◆ **INPUT**:
-- -- --

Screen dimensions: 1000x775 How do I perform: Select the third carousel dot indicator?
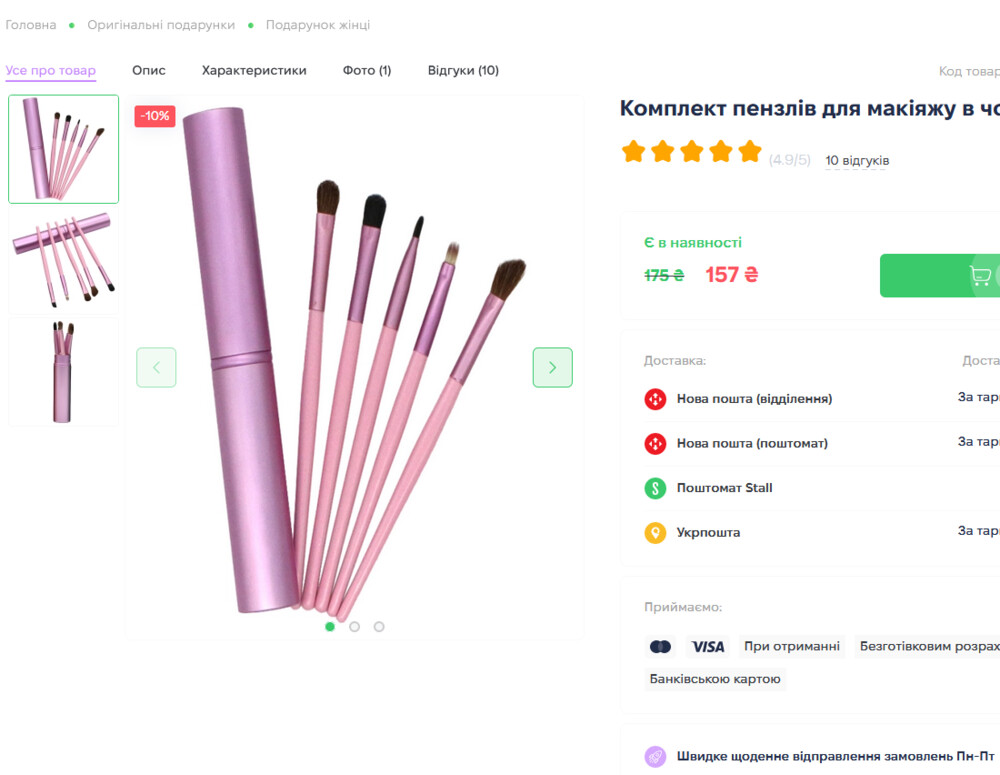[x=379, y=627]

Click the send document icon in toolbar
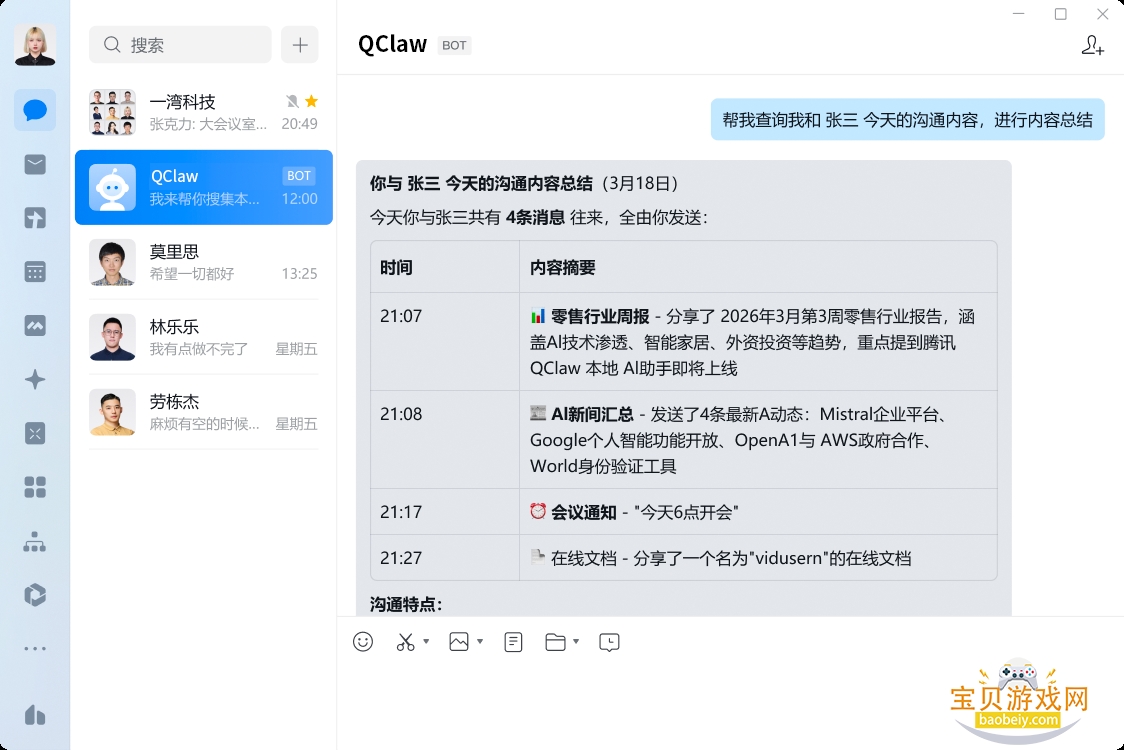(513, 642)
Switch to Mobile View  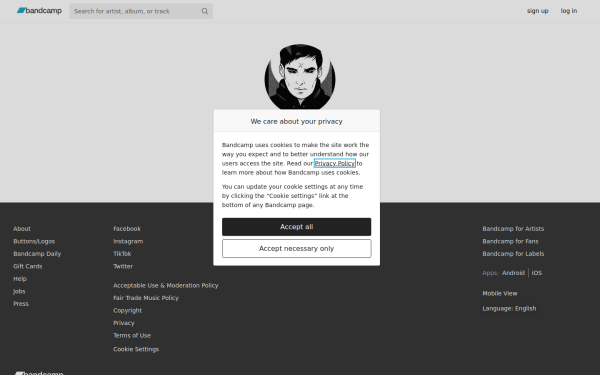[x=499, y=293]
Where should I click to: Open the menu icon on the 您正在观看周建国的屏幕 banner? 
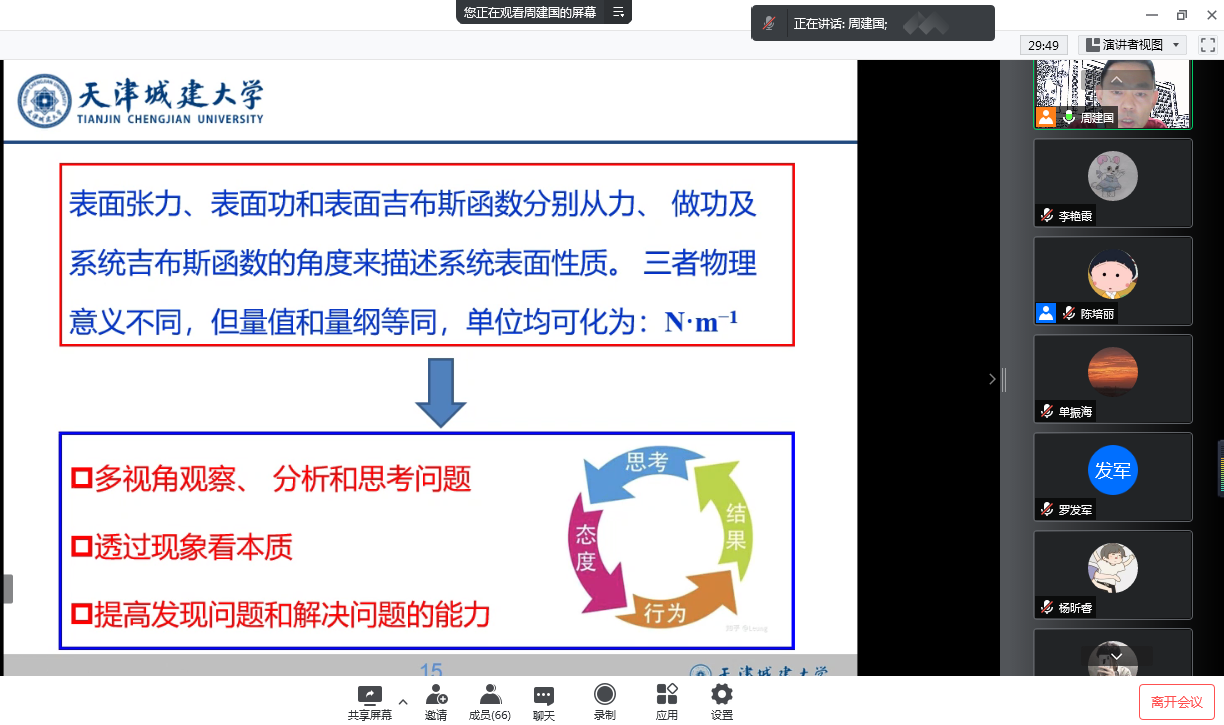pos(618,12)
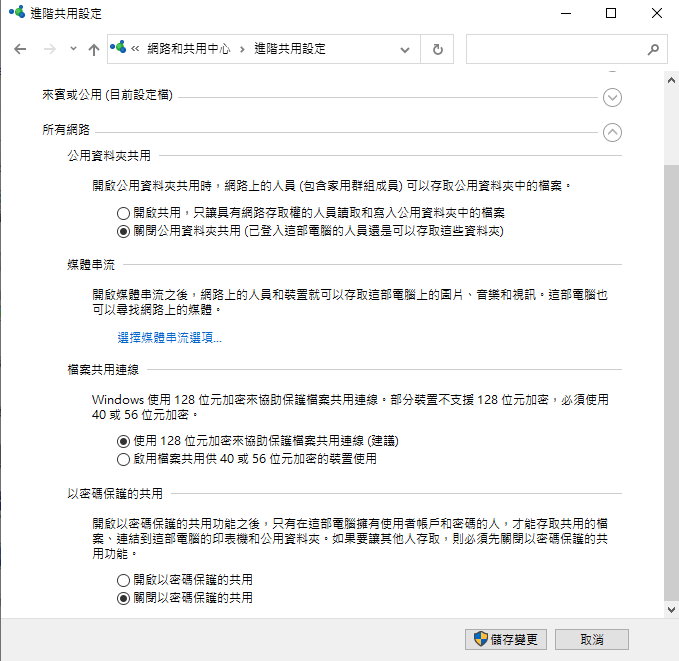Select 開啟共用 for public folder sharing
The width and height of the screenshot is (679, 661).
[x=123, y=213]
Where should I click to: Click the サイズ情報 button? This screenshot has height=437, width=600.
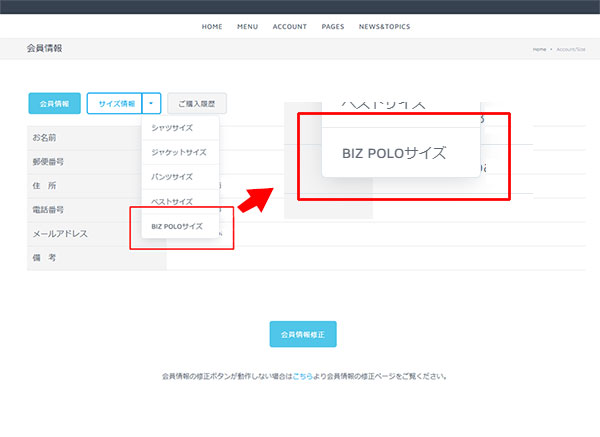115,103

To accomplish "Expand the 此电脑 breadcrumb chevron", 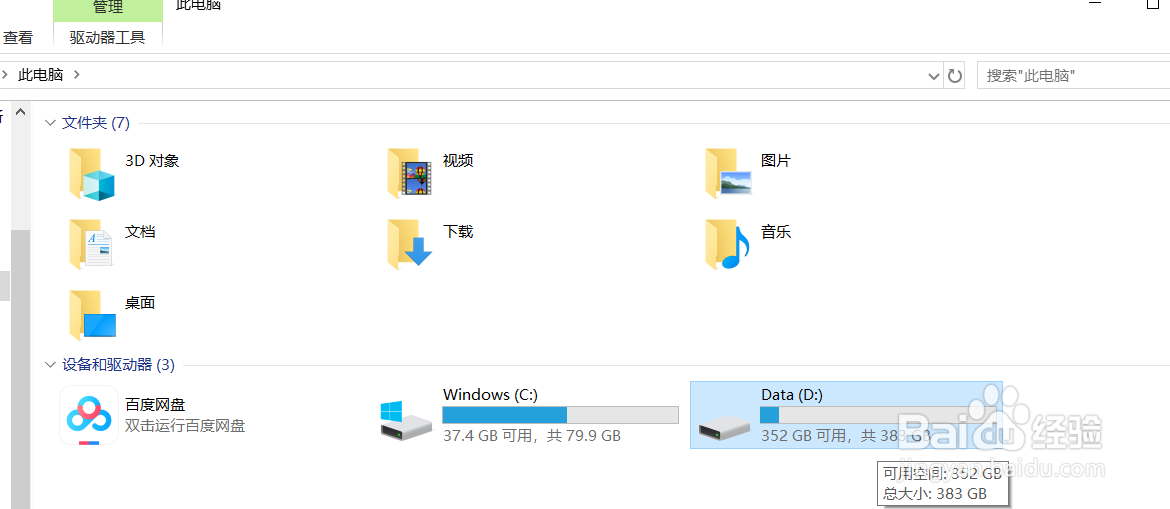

-- -- --

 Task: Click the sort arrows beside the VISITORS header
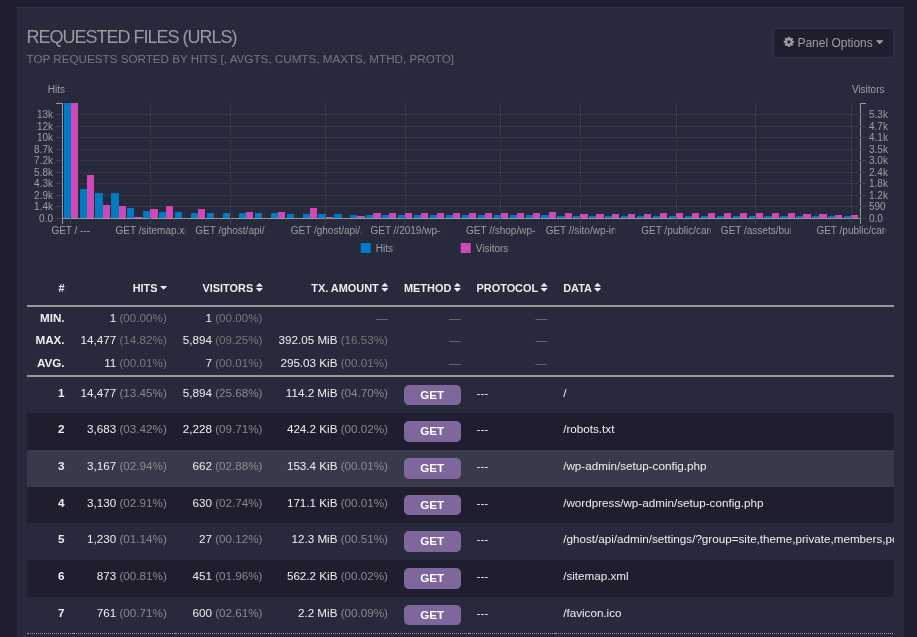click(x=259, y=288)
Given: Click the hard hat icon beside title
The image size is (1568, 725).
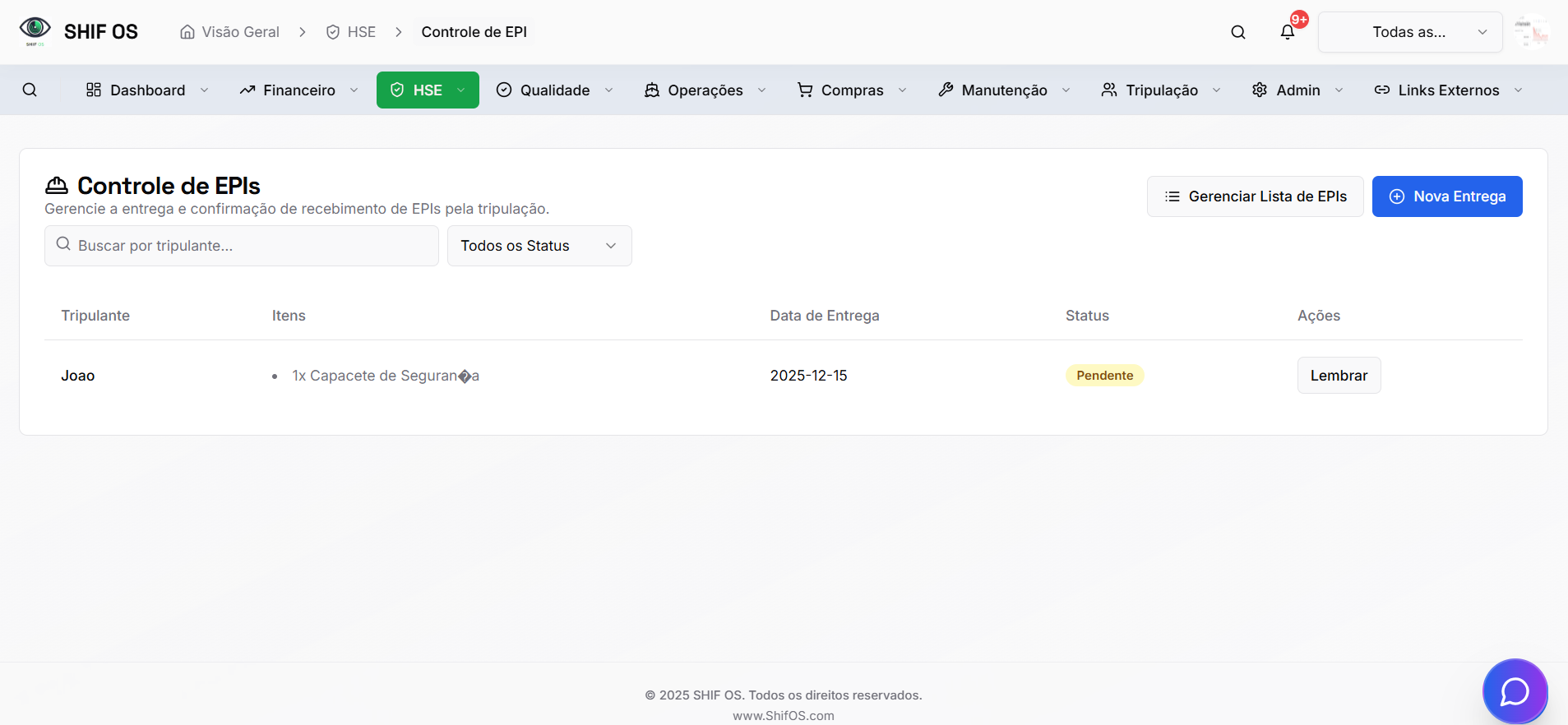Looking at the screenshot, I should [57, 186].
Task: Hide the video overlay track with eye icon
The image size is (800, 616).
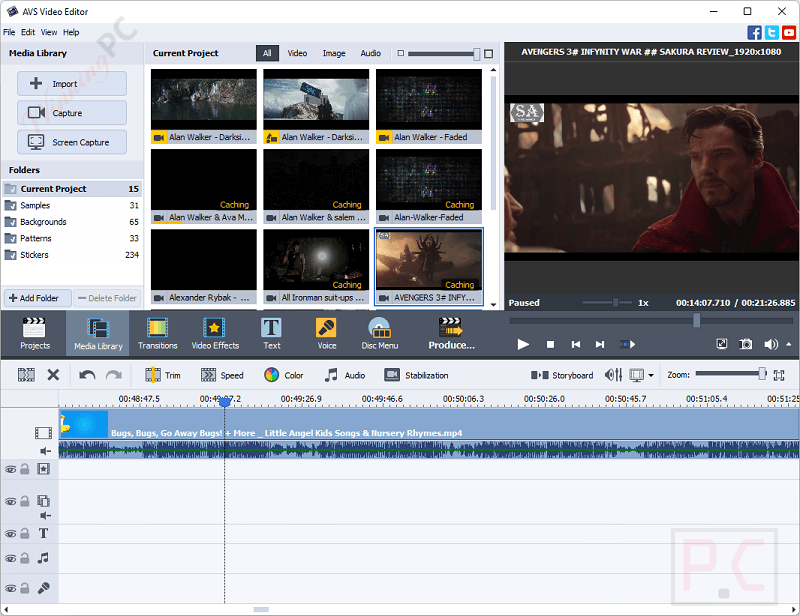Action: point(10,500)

-- -- --

◆ **WHAT NEEDS TO BE DONE**: Would you output the lines above from the line holding "Where should I click to: Open" up to and including the line holding "the 此电脑 breadcrumb", exactly and only those, with no pictures?

◆ **TASK OUTPUT**:
Where should I click to: Open the menu icon on the 您正在观看周建国的屏幕 banner? 
pos(618,12)
Select 開啟共用 for public folder sharing
The width and height of the screenshot is (679, 661).
[x=123, y=213]
Where should I click to: Click the サイズ情報 button? This screenshot has height=437, width=600.
115,103

To accomplish "Expand the 此电脑 breadcrumb chevron", 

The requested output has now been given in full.